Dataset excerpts
§

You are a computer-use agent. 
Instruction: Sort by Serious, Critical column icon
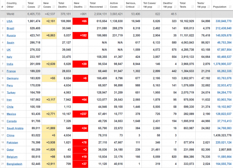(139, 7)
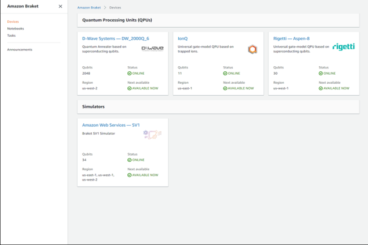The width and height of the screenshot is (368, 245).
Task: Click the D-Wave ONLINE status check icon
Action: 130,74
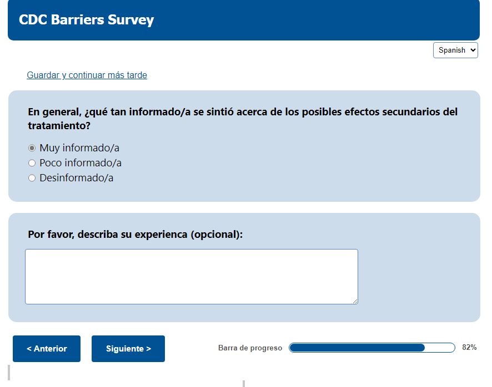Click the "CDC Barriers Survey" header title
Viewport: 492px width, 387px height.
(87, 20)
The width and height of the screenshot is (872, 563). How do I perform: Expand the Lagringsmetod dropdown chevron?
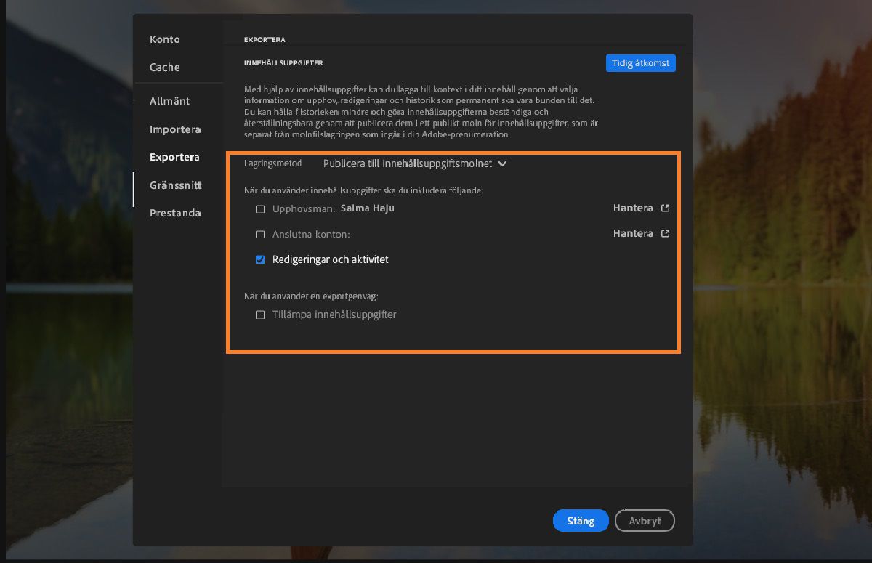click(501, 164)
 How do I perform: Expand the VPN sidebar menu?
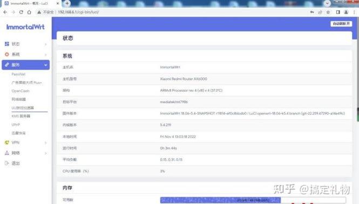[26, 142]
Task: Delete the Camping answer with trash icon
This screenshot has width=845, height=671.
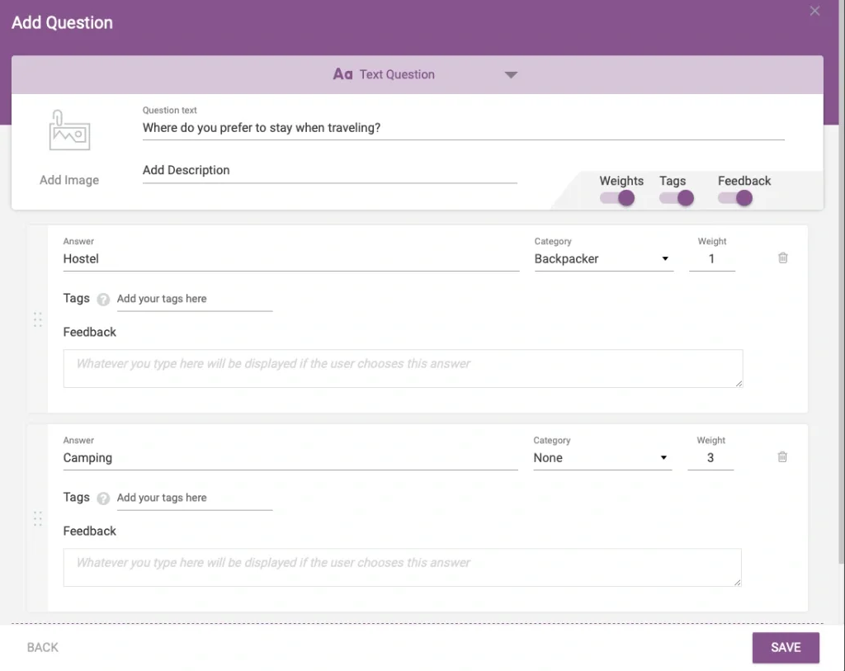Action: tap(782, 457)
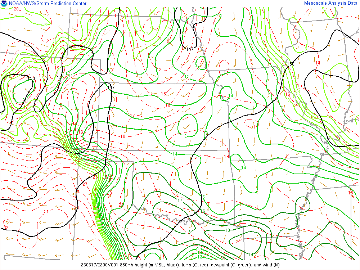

§

ABOUT THIS TASK -> In your copy, repeat the records above exactly and include no images.

RESULT FOR THIS TASK ->
You are a computer-use agent. 
Instruction: Sort by Serious, Critical column icon
(139, 7)
The width and height of the screenshot is (368, 245).
Task: Click the D-Wave ONLINE status check icon
Action: 130,74
Click the "CDC Barriers Survey" header title
Viewport: 492px width, 387px height.
(87, 20)
The width and height of the screenshot is (872, 563). How do I perform: Expand the Lagringsmetod dropdown chevron?
click(501, 164)
 How do I perform: Expand the VPN sidebar menu?
[26, 142]
Task: Delete the Camping answer with trash icon
This screenshot has width=845, height=671.
Action: tap(782, 457)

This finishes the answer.